I managed to get it all set up and running correctly and will start
it running soon. Hopefully the SQLServer_adapter can get a little love
before 1.2 goes gold...
Hello All,
While pestering bitsweat to get my patch to SQLServer_adapter.rb
applied he mentioned that it would be helpful to have automated unit
tests ran for SQL Server similar to the Oracle ones. Michael Schoen was
gracious enough to send me his script which I modified slightly to run
on Win32.
Awesome, though it's clearly well-busted right now :).
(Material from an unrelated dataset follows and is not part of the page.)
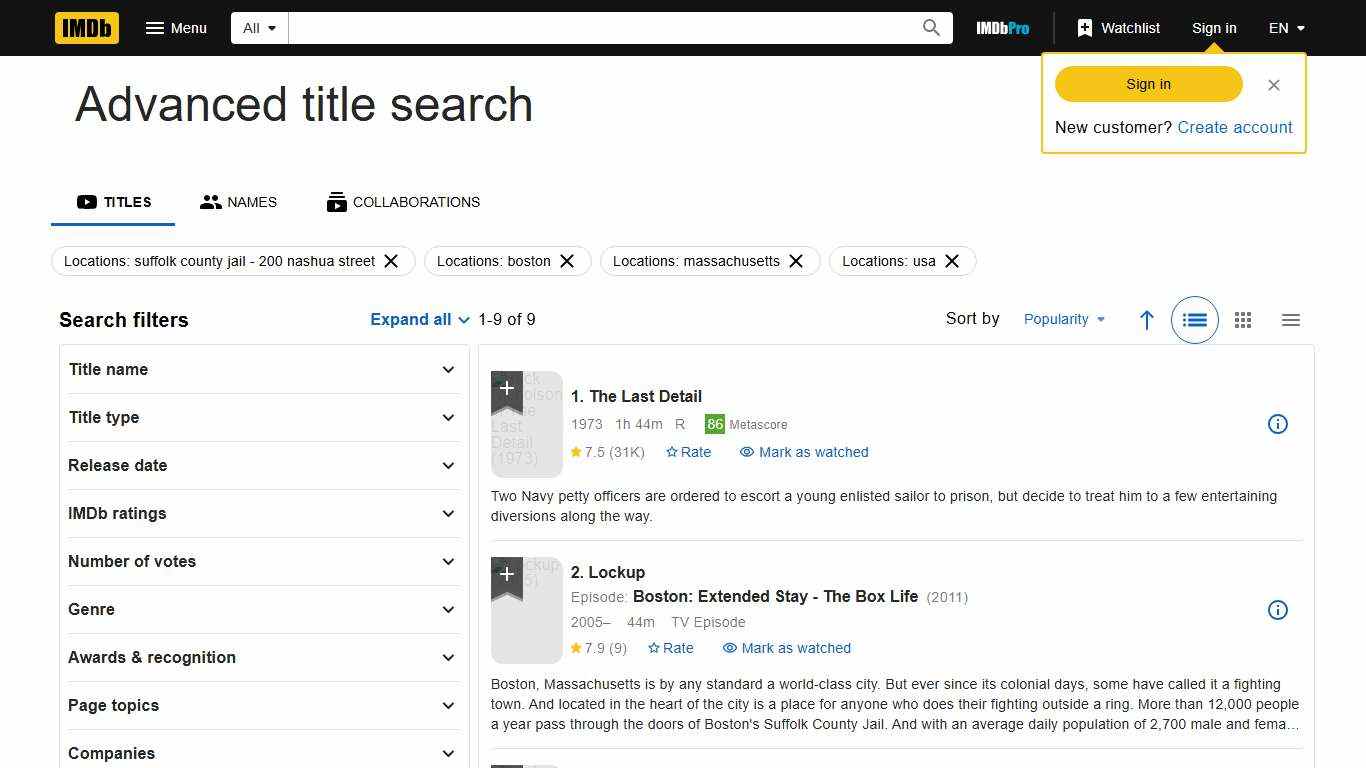Open the EN language selector
The width and height of the screenshot is (1366, 768).
tap(1287, 28)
Anyone using one of the other commercial adapters would be
well-advised to set something like this up for their database of
choice.
You're a star, Rich. I've really been neglecting the poor old thing
recently - I've been too buried into my real work to fix those bugs
that don't affect me.
Unfortunately I don’t have the resources to host a live Sybase instance. The only instance I have is on my laptop (12.5.1 ASE). If someone else can get a Sybase database online for testing, I can help get things ironed out. The Sybase tests are a bit fussy to run – but maybe that’s just a testament to my own limitations as a Sybase DBA. (c:
Would it make sense to create a separate mailing list (e.g. rails-core-test) for the automated CI messages? As more adapters join the fray, the rails-core signal-to-noise ratio will worsen. As I understand things, a single commit that breaks all adapters would generate a separate email for each adapter, as would each concomitant AR bugfix. And if that sounds good, then why not go all the way and report test failures for the rest of Rails? Does anyone have continuous integration set up for Rails currently? How much list traffic would that create?
As I understand things, a
single commit that breaks all adapters would generate a separate email for
each adapter, as would each concomitant AR bugfix. And if that sounds good,
then why not go all the way and report test failures for the rest of Rails?
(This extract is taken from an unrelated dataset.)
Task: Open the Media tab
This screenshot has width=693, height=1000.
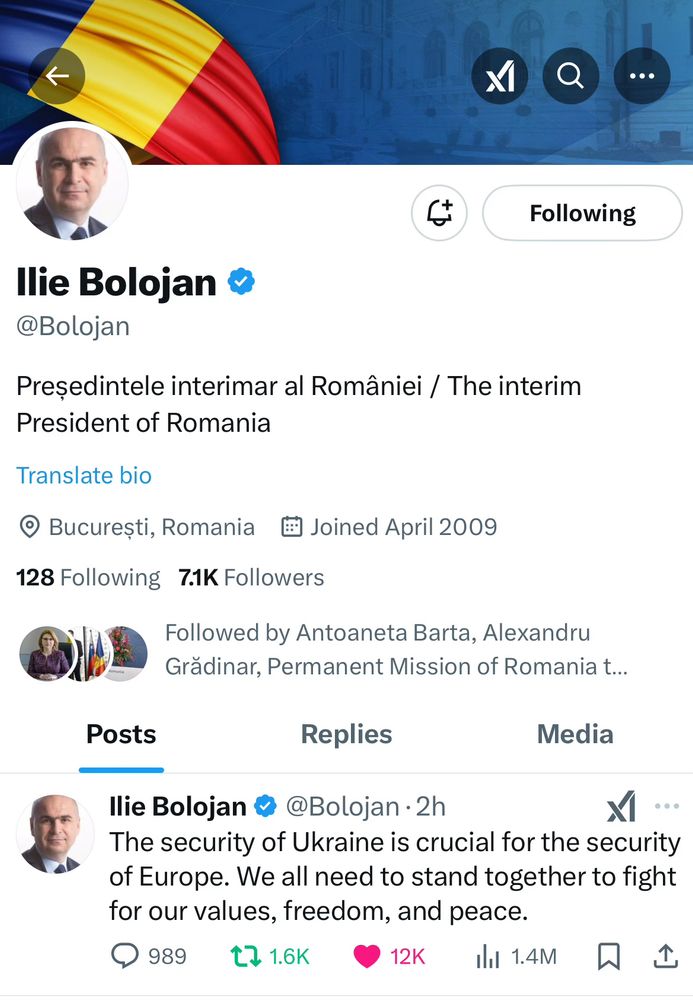Action: (575, 734)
Does anyone have continuous integration set up for Rails currently? How
much list traffic would that create?
I love the fact that we get email when we break the oracle adapter,
none of us run it, so it's important that we get quick feedback. This
is assumes that the nominal maintainer can turn around a quick patch
to remedy the errors. If an adapter is perpetually broken, then the
emails are going to be quite irritating
I figure that the current situation is fine, and if it gets bad we can
just have all the CI adapters chuck something in the subject for mail
filtering, or just stop breaking the tests :).